Next, while you're still on the First Aid tab, run Repair Disk Permissions near the bottom left. This sill set the permissions on the OS files back to what the install packages specified form them. Note that it only fixes the OS itself, not user files or even third-party software. Ideally, this should be run from within the booted OS, because there are some slightly version-specific tweaks, and the OS version on the DVD is probably different from what's on the hard drive; but it should get things 99.9% correct, and if that makes the system bootable you can then re-run it properly from the HD to fix anything the DVD version didn't get right.

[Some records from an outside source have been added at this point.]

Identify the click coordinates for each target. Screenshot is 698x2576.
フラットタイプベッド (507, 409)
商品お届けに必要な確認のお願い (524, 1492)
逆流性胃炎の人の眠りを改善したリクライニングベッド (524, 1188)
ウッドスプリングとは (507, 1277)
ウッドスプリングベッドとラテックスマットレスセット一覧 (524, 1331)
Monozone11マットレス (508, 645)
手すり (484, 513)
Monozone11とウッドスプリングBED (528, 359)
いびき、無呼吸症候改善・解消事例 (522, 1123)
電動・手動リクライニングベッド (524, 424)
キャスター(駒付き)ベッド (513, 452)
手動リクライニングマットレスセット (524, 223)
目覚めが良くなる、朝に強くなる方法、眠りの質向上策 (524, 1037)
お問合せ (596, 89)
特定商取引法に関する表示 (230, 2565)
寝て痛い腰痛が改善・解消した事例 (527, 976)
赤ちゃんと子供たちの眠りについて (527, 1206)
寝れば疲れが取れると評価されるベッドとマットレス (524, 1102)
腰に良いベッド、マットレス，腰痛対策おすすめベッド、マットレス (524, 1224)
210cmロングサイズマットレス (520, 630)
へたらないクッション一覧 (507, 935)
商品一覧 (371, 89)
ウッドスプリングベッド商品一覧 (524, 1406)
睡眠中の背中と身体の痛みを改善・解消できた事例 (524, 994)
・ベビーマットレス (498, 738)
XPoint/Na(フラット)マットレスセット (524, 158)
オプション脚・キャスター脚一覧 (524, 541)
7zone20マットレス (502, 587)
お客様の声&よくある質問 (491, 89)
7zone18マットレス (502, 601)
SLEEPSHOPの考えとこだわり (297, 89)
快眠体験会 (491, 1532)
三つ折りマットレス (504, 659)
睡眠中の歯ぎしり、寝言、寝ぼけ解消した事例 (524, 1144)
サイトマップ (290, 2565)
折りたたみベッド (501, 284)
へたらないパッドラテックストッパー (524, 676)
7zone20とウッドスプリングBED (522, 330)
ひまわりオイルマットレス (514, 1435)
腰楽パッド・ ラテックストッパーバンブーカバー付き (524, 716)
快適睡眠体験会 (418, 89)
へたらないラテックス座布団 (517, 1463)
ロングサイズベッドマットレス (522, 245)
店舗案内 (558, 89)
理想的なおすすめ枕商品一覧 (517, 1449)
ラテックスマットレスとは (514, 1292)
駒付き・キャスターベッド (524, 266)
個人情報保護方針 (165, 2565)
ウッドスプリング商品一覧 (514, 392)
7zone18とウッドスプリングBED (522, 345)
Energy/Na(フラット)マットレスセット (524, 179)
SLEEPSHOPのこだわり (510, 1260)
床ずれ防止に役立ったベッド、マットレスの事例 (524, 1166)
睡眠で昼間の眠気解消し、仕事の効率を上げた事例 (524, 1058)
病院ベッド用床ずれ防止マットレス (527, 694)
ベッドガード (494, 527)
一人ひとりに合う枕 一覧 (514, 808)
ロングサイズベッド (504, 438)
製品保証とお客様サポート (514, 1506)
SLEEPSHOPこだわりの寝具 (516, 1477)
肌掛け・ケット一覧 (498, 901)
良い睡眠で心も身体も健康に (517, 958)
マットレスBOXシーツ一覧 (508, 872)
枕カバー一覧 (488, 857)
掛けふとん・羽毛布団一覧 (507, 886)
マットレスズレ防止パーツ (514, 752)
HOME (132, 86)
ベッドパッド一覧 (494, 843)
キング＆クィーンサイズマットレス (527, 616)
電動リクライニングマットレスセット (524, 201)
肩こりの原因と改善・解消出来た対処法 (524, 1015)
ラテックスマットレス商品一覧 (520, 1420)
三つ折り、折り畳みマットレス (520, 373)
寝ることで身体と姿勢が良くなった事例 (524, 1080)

If it's still not booting properly after that, try some alternate boot modes to get a better idea what's going wrong. I'd try verbose mode first: hold Command-V while booting, and (if it gets far enough) it'll go to a text interface where it prints information about what's happening as it boots. This won't fix anything, but may give an idea what's going wrong.
Next, try running the computer in Safe Mode by booting with the Shift key down (see KB #HT1564 and #HT1455) -- this disables noncritical system extensions, third-party daemons, and a bunch of other possibly-problematic system components. You'll be missing some functionality (IIRC sound and wireless networking both get disabled), but if you can successfully boot in this mode, you'll know the problem is coming from one of the things that get disabled in Safe Mode; play with disabling & reenabling them to isolate the problem further.
Finally, if that doesn't solve it, try booting in single-user mode by holding Command-S while booting. This interrupts the boot process early on, and drops you into a very minimal full-screen command-line interface. If you know a lot about how OS X works, you can dig around in this mode to find/fix problems, but at this point I'd just consider it a test: can the OS boot far enough to get to single-user mode? BTW, to get out of single-user mode, the standard thing is to use the "exit" command to continue the boot process where it left off; since that's failing for you, I'd instead use "shutdown -h now" to shut the computer off.